During the Game Developers Conference, Microsoft pulled back the curtain on the inaugural official specifications for Xbox Project Helix, its ambitious next-generation platform.
Jason Ronald, Vice President of Xbox Next Generation, spearheaded the keynote, providing the first concrete insights into the hardware the tech giant is currently engineering.
Ronald highlighted Microsoft’s commitment to establishing a unified development environment, aimed at streamlining the process of launching titles across a diverse range of devices.
The highlight of the showcase was the deep dive into Project Helix. Microsoft confirmed that the system is designed to blur the lines between consoles and PCs, featuring the capability to run both native Xbox games and PC-centric projects seamlessly.
Among the primary confirmed technical features are:
- Full cross-compatibility for Xbox and PC gaming libraries;
- A custom-engineered SoC developed in partnership with AMD;
- An architecture built from the ground up for the next generation of DirectX;
- Advanced ray tracing capabilities and cutting-edge rendering pipelines;
- GPU Directed Work Graph Execution for optimized task management;
- Native support for AMD FSR Next integrated with Project Helix.

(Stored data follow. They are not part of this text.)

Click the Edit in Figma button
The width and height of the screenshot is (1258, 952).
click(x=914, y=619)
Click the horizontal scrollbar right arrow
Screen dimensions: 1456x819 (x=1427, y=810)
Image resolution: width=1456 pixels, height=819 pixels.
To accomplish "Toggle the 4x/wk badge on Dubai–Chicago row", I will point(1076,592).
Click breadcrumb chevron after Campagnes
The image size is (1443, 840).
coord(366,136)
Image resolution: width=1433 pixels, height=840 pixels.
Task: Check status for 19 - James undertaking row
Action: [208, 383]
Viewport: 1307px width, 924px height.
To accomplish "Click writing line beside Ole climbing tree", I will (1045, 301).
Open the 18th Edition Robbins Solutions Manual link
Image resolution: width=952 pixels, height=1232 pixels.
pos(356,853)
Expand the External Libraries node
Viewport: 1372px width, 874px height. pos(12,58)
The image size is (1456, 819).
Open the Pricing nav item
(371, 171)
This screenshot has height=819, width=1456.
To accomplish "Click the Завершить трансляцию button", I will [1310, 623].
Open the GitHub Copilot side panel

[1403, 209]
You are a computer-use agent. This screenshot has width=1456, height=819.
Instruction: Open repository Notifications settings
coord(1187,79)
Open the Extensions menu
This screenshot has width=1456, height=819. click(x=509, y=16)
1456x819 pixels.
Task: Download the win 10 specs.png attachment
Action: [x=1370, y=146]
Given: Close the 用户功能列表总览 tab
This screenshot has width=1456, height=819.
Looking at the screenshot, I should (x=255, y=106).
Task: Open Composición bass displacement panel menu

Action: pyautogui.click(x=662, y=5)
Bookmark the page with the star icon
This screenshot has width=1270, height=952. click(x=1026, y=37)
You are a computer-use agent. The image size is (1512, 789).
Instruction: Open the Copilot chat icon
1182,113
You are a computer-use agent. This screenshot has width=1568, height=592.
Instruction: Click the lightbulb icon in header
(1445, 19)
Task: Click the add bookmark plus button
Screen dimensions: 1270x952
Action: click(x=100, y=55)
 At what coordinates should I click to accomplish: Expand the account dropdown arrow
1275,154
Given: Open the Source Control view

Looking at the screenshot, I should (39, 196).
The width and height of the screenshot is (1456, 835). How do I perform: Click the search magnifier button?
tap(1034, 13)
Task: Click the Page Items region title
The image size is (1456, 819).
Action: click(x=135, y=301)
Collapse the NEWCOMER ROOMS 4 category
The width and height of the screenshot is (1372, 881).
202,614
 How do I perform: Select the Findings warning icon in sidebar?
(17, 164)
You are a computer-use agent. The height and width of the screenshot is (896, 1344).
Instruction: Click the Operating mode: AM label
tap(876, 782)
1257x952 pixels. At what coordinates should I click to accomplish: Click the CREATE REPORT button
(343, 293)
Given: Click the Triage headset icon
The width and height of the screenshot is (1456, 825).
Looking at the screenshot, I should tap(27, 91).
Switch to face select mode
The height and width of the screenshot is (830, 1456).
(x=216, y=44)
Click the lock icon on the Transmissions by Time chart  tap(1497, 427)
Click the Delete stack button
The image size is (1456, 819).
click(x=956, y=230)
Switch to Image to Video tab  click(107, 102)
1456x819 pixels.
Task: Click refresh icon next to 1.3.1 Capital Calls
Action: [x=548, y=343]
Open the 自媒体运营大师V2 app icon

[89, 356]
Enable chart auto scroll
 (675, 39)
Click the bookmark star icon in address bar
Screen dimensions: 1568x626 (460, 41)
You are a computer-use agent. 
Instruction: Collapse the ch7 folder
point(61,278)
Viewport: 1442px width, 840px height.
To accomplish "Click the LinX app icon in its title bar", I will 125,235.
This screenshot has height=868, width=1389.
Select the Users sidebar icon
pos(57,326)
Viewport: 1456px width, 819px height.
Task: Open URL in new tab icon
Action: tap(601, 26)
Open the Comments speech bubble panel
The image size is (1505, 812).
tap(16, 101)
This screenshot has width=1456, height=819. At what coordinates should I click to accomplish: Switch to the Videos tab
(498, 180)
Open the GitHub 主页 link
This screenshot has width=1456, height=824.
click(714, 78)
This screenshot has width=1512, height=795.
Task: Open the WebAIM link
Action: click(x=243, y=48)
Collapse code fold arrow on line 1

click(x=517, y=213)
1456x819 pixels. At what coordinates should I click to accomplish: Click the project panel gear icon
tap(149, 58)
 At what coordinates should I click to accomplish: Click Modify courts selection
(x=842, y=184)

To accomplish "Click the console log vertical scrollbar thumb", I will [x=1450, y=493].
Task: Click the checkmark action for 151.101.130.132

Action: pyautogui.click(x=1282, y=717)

Microsoft also detailed a suite of emerging technologies focused on AI-driven rendering and efficiency:
- Next-gen neural visualization techniques;
- Advanced machine learning-based upscaling;
- Multi-frame image generation powered by AI;
- Ray reconstruction for high-fidelity ray and path tracing;
- Deep and neural texture compression protocols;
- Integrated DirectStorage utilizing Zstd compression.
Ronald further noted that the company’s objective is to adapt the Xbox ecosystem to the evolving preferences and habits of modern players.
Microsoft envisions the future of gaming as a frictionless, device-agnostic experience, with Project Helix serving as the foundational pillar of this expansive new strategy.